Dining with the locals
Sample the delights of the charming Clemente alla Maddalena (22) on Piazza della Maddalena (0039 066 833 633; www.clementeallamaddalena.it; closed Tuesday).
The Porta Portese flea market (23) stretches out from Porta Portese gate in the Trastevere district and opens Sundays at about 7.30am, finishing at around 1pm.
Go to church
Back on the left bank of the Tiber, stand at the northern extreme of Piazza del Popolo (24) to get a superb view southward over the heart of Rome. Then make for Santa Maria del Popolo, where Sunday mass is held at 8am, 9am and 10am.
Non-worshippers may not wander around the church during services, so you may choose to come later to see the riches here (Sundays 11am-1.30pm and 4.30pm-9.30pm; otherwise 7am-noon and 4pm-7pm).
This imposing 15th-century building is under renovation at the moment and the inside is somewhat dusty, but that does not detract from its chapels adorned by Pinturicchio and Caravaggio. The two Caravaggios in the Cesari chapel are spellbinding. (The Chigi chapel, designed by Raphael, is under wraps at present.)
Out to brunch
Choose between two excellent brunch options. Set among the art shops of Via Margutta, Il Margutta RistorArte (25) at number 118 (0039 063 265 0577; ilmargutta.it) is a stylish gallery-cum-vegetarian trattoria. It presents an extensive Sunday brunch buffet of frittatas, grilled vegetables and more from 12.30pm-2.30pm.
The Sunday feast costs €25; "green" brunches, from Monday to Saturday, cost €15.

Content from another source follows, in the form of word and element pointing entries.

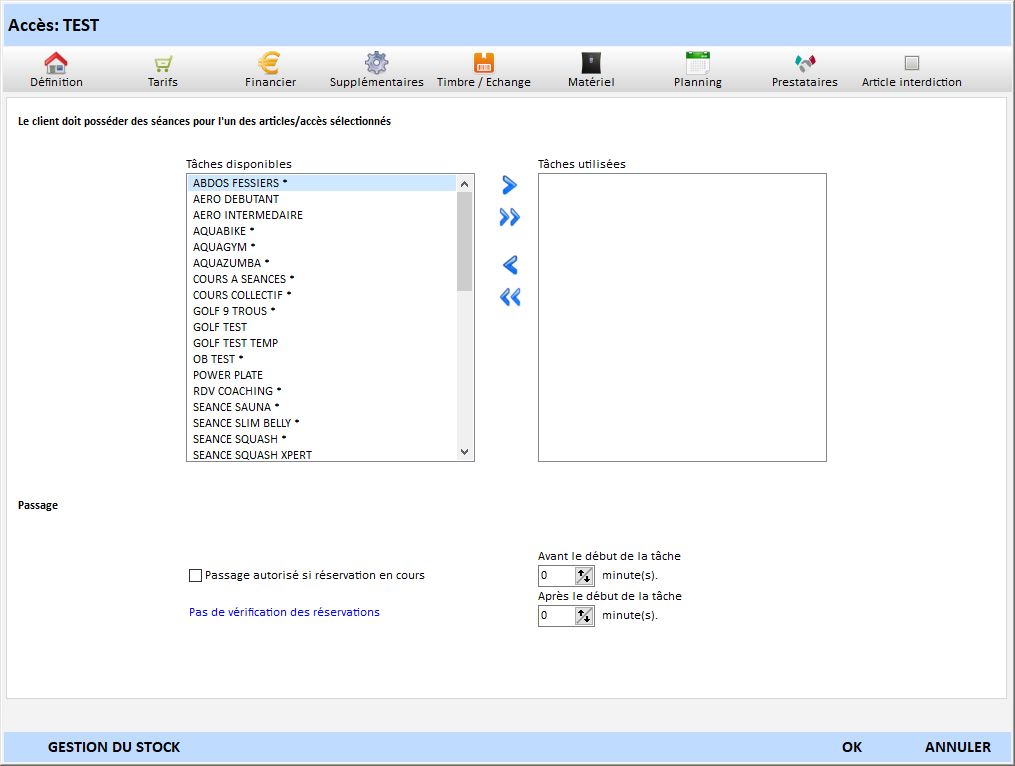Click the Après le début minutes spinner

[x=585, y=615]
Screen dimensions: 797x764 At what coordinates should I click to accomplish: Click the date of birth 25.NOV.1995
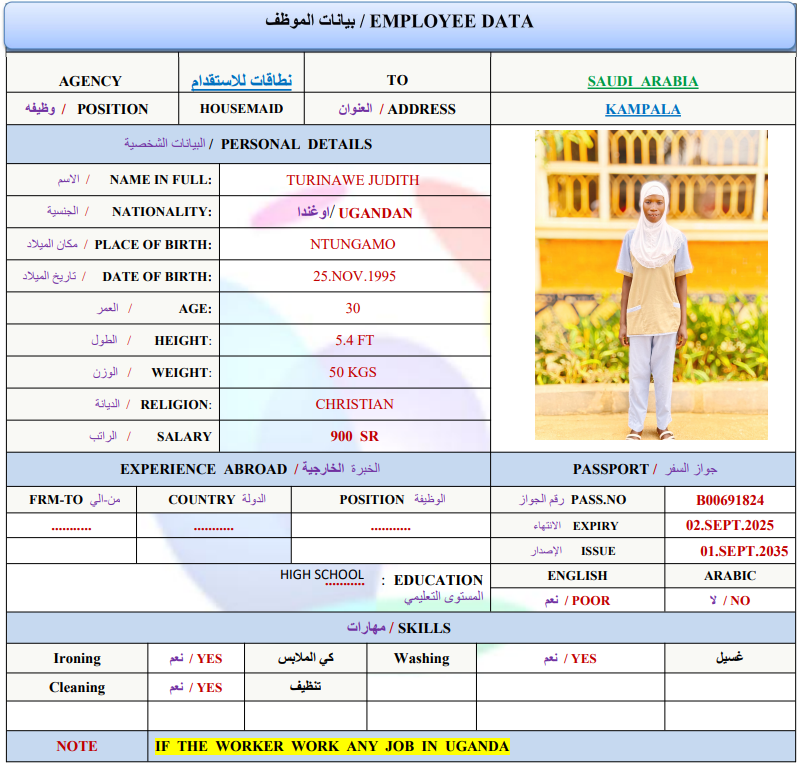(353, 276)
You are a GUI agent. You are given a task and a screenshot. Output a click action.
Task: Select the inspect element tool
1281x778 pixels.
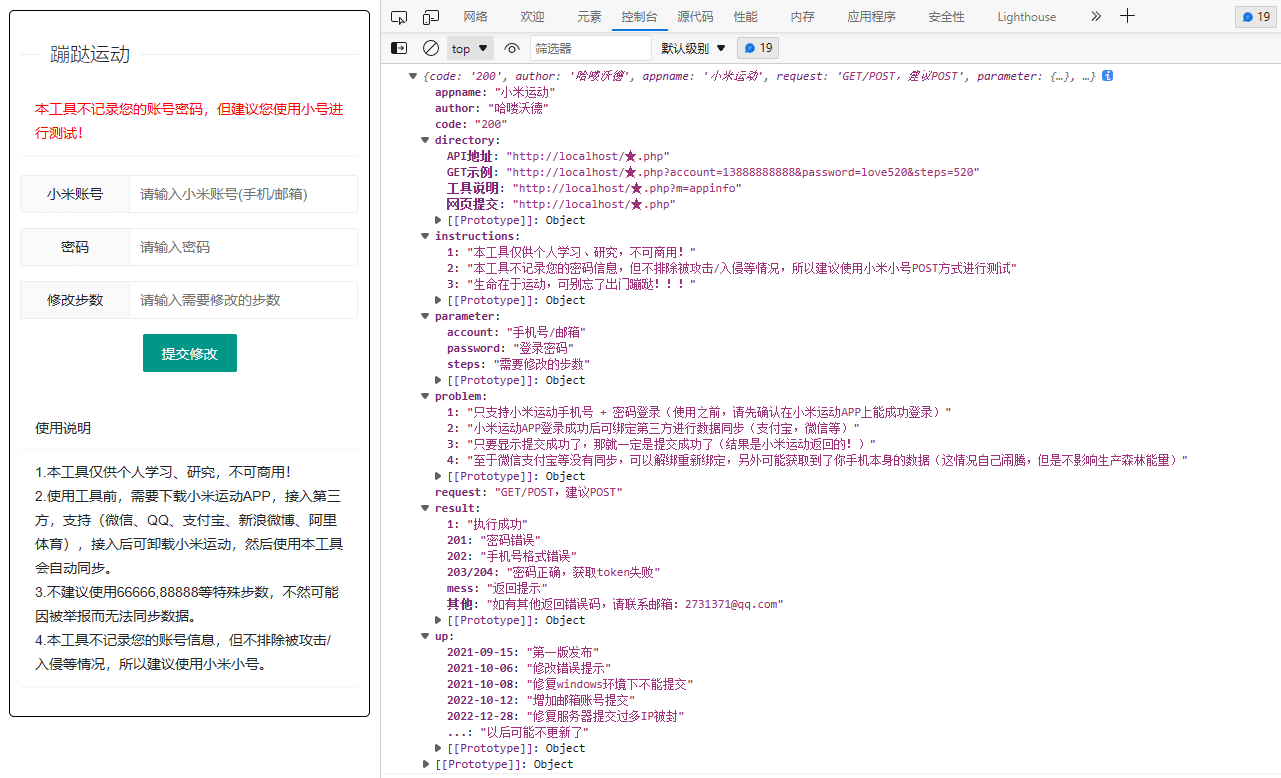tap(399, 16)

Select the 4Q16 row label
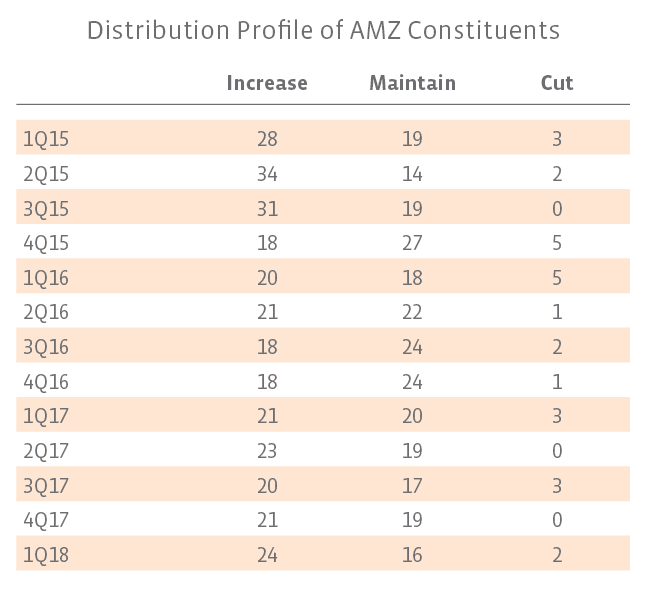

Alternatively, Gusto (26) (0039 063 226 273; gusto.it) on Piazza Augusto Imperatore is an all-encompassing food emporium with restaurant, wine bar, deli and more. Lavish weekend brunch buffets are served from noon until 4pm; from €14.
Take a view
Make your way to the top of the Capitoline Hill (27) (about a 15-minute walk from Piazza del Popolo; the nearest metro station is Colosseo). From the south-eastern edge of the summit, you can take in stunning panoramas of the Forum of Ancient Rome.
A walk in the park
Spend the afternoon in Ancient Rome. The three main sites lie just south of the Capitoline Hill: the Colosseum, the Forum and the Palatine Hill (0039 063 996 7700; turismoroma.it) are open 8.30am-5pm daily. A €9 ticket covers all three and is valid for two days. The five acres of the Forum (28) were once the heart of the Western world. Looted over time, the area is now a park of splendid ruins. To the south is Palatine Hill (29) where Rome was said to have been founded by Romulus and Remus. This greener space is peppered with more ruins and presents great views over the Colosseum (30) from the remains of the Baths of Septimius Severus. If you have time to visit only one site, make it the Colosseum, but buy your ticket at the Forum where the queues are shorter.
The icing on the cake
Set in the grounds of Villa Borghese, Galleria Borghese (31) (0039 068 413 979; galleriaborghese.it) is a treasure trove. The gallery is open daily, except Mondays, but viewings are limited to two-hour slots that start at 9am, 11am, 1pm, 3pm and 5pm. Tickets (€8.50) must be booked in advance on 0039 063 2810; ticketeria.it.